### [Available data]
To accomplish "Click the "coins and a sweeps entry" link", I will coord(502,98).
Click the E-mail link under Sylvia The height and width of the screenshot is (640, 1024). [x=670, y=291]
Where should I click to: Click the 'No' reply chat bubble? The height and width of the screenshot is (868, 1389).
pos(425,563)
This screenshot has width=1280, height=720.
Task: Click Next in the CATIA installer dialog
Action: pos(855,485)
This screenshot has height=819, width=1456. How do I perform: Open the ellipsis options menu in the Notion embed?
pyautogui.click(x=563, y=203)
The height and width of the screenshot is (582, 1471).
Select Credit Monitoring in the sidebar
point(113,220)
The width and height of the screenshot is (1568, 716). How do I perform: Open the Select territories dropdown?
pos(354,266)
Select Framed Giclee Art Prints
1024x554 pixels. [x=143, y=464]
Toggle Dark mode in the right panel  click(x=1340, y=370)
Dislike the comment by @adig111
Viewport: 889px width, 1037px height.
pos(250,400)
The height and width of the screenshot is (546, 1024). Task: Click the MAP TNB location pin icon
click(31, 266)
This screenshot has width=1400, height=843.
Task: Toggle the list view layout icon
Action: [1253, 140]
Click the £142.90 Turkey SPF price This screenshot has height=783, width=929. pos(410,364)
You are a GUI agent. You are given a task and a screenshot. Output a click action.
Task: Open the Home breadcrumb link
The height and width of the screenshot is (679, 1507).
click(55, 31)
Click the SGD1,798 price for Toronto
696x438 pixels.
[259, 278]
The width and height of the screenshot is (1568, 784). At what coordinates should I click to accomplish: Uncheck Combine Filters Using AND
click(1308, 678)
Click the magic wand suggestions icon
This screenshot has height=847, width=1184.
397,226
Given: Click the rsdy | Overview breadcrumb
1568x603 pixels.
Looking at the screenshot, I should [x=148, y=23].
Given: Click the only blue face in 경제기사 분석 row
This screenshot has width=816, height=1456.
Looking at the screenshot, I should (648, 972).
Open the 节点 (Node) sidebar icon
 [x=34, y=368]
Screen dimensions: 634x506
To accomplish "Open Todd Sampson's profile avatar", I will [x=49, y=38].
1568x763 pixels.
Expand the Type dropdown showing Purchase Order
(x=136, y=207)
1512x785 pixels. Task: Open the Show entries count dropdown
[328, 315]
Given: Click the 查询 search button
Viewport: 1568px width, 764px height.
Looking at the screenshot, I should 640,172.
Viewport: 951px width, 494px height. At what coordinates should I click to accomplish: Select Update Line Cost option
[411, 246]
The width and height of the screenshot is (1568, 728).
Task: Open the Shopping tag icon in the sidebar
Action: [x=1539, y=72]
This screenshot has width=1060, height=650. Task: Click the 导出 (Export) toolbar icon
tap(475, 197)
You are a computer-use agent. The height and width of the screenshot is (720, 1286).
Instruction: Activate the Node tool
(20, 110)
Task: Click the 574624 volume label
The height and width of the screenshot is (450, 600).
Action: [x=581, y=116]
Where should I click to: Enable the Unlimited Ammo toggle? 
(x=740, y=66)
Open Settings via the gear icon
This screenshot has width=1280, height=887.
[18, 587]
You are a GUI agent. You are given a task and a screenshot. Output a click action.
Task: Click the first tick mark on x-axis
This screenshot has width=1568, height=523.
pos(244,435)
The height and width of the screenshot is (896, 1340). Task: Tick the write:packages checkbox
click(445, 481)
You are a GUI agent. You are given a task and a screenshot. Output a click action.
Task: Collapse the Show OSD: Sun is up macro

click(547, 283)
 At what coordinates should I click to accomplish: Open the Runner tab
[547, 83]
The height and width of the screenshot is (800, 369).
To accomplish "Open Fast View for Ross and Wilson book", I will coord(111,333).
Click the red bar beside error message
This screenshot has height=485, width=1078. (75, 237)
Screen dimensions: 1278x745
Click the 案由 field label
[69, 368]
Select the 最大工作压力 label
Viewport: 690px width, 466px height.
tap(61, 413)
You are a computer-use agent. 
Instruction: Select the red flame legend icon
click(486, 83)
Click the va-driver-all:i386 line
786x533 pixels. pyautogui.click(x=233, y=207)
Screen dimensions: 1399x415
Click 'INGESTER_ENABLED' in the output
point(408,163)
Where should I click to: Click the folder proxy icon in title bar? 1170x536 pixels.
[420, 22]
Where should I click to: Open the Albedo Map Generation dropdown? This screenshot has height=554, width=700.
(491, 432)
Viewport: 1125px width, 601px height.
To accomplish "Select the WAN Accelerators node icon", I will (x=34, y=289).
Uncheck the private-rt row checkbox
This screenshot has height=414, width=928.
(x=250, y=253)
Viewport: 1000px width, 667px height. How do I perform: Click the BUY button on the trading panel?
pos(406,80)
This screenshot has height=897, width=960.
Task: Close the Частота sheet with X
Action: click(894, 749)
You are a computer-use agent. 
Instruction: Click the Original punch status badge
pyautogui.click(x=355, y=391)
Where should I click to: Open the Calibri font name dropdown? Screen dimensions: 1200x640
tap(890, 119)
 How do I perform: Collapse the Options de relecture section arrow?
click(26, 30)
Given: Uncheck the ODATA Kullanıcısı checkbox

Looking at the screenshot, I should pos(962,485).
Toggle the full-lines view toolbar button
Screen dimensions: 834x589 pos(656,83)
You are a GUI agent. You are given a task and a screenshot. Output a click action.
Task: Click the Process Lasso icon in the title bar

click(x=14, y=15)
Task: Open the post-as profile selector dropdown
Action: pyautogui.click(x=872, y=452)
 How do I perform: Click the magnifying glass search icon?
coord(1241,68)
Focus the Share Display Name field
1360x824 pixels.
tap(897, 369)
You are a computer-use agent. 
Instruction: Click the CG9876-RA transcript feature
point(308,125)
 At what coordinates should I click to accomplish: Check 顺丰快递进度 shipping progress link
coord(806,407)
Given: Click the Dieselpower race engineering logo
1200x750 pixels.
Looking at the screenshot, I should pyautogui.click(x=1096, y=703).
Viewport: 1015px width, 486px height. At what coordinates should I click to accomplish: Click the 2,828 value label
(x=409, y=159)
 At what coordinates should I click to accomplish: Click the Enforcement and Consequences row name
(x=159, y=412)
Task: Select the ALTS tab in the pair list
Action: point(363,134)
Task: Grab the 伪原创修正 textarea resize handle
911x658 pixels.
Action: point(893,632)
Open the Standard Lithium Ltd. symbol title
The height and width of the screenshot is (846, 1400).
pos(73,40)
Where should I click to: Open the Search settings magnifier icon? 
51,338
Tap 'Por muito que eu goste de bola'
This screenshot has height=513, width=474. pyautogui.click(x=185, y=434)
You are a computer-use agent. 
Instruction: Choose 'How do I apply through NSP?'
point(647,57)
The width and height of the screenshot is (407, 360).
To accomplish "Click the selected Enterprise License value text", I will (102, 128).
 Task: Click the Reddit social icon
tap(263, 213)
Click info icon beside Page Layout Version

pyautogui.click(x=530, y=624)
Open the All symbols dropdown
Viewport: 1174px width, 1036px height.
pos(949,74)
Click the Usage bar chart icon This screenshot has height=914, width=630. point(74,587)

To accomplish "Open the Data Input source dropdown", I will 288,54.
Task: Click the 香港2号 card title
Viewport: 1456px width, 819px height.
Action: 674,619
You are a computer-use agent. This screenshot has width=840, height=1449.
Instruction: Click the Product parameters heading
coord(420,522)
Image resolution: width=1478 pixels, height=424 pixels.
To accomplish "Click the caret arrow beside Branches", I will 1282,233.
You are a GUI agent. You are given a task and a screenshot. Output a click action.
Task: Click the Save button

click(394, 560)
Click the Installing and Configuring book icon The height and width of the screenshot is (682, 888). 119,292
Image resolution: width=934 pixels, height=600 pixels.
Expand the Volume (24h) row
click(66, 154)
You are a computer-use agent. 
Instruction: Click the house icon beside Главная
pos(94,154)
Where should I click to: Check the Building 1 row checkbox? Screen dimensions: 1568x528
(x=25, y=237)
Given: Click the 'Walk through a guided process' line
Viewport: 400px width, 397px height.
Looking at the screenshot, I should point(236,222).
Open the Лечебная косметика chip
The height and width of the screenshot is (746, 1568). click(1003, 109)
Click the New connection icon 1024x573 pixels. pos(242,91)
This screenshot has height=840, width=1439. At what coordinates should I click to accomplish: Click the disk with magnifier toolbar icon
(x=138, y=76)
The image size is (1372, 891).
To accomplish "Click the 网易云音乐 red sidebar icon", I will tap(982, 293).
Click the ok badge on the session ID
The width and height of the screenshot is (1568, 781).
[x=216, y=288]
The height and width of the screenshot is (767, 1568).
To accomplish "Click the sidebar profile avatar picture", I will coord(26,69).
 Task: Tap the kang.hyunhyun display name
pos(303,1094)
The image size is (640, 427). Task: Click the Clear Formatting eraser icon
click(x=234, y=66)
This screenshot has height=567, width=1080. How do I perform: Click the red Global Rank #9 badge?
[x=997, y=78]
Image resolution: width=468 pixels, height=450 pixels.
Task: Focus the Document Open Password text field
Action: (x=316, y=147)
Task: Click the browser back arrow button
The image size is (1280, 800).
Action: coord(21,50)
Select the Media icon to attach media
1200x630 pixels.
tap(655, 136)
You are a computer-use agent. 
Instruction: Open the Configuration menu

### [Work required]
What lines of the listing above hold "breadcrumb"? Copy all of them.

### [Response area]
Task: Open the Home breadcrumb link
Given: Click the rsdy | Overview breadcrumb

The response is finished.